The following open or accessible-to-all platforms are being used in SynBio4Flav. The developers of the specific platforms are partners in the project.
Modelling & engineering
The Standard European Vector Architecture (SEVA) platform is a web-based resource and a material clone repository to assist the choice of optimal plasmid vectors for de-constructing and re-constructing complex prokaryotic phenotypes.
The SEVA database (SEVA-DB) is a resource for implementation of a standard for physical assembly of vector plasmids and for their non-ambiguous nomenclature as well as the index for a repository of functional sequences and actual constructs available to the community. The database was designed to simplify the choice of a given vector for the sake of specific applications, in such a way the user can easily decide the best configuration of replication origins, antibiotic resistance and business segments.
DOULIX is the first toolkit for synthetic biologists that provides an end-to-end solution to move from design to synthesis within one single cloud-base application.
SEVA and DOULIX are connected via the latter.

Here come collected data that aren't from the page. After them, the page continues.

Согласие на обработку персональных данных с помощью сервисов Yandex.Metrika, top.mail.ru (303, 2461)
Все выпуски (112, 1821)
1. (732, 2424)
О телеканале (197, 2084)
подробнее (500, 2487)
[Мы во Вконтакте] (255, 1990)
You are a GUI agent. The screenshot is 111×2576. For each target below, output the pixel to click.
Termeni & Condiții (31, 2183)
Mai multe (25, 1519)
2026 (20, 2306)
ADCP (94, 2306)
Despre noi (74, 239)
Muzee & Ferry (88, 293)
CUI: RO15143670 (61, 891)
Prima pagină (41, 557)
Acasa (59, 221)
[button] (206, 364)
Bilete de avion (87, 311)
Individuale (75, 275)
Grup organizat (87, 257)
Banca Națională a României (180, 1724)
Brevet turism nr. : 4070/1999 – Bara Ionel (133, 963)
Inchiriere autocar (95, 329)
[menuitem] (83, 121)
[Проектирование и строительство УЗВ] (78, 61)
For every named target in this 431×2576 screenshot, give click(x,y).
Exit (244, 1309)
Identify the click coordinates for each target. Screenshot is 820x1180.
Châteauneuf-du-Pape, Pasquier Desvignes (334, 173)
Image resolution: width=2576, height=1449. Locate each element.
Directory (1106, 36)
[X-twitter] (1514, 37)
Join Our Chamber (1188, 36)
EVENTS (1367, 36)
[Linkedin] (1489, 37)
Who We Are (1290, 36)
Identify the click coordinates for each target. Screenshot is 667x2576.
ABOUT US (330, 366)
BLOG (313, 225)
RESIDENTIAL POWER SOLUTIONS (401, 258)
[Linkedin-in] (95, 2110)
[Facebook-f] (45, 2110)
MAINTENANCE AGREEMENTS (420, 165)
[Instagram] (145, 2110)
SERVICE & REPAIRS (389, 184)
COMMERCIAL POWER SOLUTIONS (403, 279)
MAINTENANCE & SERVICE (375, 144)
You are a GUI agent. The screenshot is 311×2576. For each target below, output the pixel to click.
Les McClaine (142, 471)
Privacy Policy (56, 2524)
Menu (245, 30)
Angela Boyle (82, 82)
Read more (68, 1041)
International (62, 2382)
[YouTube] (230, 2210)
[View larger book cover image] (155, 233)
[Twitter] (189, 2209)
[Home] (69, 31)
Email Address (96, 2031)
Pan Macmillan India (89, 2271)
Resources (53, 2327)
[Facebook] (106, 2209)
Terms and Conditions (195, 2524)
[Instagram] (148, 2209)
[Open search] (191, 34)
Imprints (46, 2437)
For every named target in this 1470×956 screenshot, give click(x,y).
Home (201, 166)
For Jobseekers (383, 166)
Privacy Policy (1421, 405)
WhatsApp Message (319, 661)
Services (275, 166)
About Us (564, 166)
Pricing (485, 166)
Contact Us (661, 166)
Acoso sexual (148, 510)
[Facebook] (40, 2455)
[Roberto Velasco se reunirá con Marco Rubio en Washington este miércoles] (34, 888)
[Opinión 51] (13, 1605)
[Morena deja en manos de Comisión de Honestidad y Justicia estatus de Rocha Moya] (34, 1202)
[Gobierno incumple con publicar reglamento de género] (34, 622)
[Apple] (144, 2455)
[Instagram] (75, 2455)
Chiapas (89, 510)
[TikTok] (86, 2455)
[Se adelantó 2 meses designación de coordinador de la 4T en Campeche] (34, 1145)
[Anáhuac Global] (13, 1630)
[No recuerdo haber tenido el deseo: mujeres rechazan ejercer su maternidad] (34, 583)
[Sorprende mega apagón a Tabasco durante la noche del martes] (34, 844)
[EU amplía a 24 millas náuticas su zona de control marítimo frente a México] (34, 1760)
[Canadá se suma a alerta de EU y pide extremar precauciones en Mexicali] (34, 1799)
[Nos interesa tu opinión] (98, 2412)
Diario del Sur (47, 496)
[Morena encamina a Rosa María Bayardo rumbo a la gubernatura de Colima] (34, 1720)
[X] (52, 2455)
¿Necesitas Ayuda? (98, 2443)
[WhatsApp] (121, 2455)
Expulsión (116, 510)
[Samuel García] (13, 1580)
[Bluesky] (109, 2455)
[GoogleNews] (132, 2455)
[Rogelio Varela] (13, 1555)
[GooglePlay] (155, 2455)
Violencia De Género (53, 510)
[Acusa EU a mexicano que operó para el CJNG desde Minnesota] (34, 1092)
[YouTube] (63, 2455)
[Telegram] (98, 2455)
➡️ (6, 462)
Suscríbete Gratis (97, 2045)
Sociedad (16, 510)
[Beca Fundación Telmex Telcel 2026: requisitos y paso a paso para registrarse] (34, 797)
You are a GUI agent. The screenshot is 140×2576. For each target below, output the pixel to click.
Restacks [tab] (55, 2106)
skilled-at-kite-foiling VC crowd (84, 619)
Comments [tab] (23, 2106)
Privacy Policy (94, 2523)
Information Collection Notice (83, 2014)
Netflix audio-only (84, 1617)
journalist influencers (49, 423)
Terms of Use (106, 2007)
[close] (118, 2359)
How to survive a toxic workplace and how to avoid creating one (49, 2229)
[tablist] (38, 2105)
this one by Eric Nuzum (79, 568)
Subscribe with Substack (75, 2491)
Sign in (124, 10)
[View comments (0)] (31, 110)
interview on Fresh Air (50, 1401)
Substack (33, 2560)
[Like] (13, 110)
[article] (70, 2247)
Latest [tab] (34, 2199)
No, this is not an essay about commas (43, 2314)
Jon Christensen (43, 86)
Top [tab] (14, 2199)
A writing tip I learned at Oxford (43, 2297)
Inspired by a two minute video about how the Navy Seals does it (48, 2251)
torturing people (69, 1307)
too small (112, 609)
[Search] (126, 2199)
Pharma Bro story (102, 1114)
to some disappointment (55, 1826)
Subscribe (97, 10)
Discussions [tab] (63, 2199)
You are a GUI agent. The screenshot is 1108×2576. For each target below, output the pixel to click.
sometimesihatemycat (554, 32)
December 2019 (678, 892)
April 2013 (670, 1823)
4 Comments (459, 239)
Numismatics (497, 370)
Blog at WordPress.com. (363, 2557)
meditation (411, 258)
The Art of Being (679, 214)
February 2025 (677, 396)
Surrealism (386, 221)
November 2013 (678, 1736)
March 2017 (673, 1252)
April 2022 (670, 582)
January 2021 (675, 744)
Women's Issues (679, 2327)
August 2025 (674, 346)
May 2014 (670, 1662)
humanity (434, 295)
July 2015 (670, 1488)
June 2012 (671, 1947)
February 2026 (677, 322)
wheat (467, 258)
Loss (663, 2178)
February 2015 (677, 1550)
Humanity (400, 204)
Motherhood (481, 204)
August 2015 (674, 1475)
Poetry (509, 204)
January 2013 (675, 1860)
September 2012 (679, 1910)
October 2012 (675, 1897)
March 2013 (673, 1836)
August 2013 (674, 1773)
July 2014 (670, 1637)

LARA is a research platform allowing fully automated high-throughput protein screening. The facility covers experiment planning and design, mutant selection, cell-growth optimization, protein expression, cell harvesting and lysis as well as protein purification and activity assays. Automatized statistical evaluation of the experimental data and documentation is also part of the service we provide to our users.
FLYCOP (FLexible sYnthetic Consortium OPtimization) is a framework that improves the understanding of the metabolic behaviour of microbial consortia and to automatize the modelling of those communities, by designing and optimizing engineered microbial consortia given a particular goal.
FLYCOP contributes with multiple and assorted applications, such as simulating different scenarios before in-vivo experiments; defining medium composition and detecting limiting nutrients; discovering the biological metric optimized in an evolutionary process; optimizing cross-feeding relationships; optimizing strain ratios in the consortium; etc.
GECKO (Genome-scale model with Enzymatic Constraints using Kinetic and Omic data) is a toolbox that allows for reconstruction of enzyme-constrained models (ec-models) of metabolism.
As enhancement to classical genome-scale models (GEMs), ec-models take into the consideration that: (i) cellular metabolism is constrained by the amount of enzymes present at a certain state; (ii) enzymes differ in their catalytic activity. The GECKO toolbox can transform existing GEMs into ec-models, querying databases for kcat values if not manually provided. Incorporation of quantitative proteomics data result in models that are constrained with the cells catalytic capacities, thereby returning drastically improved predictions of internal metabolic flux distributions.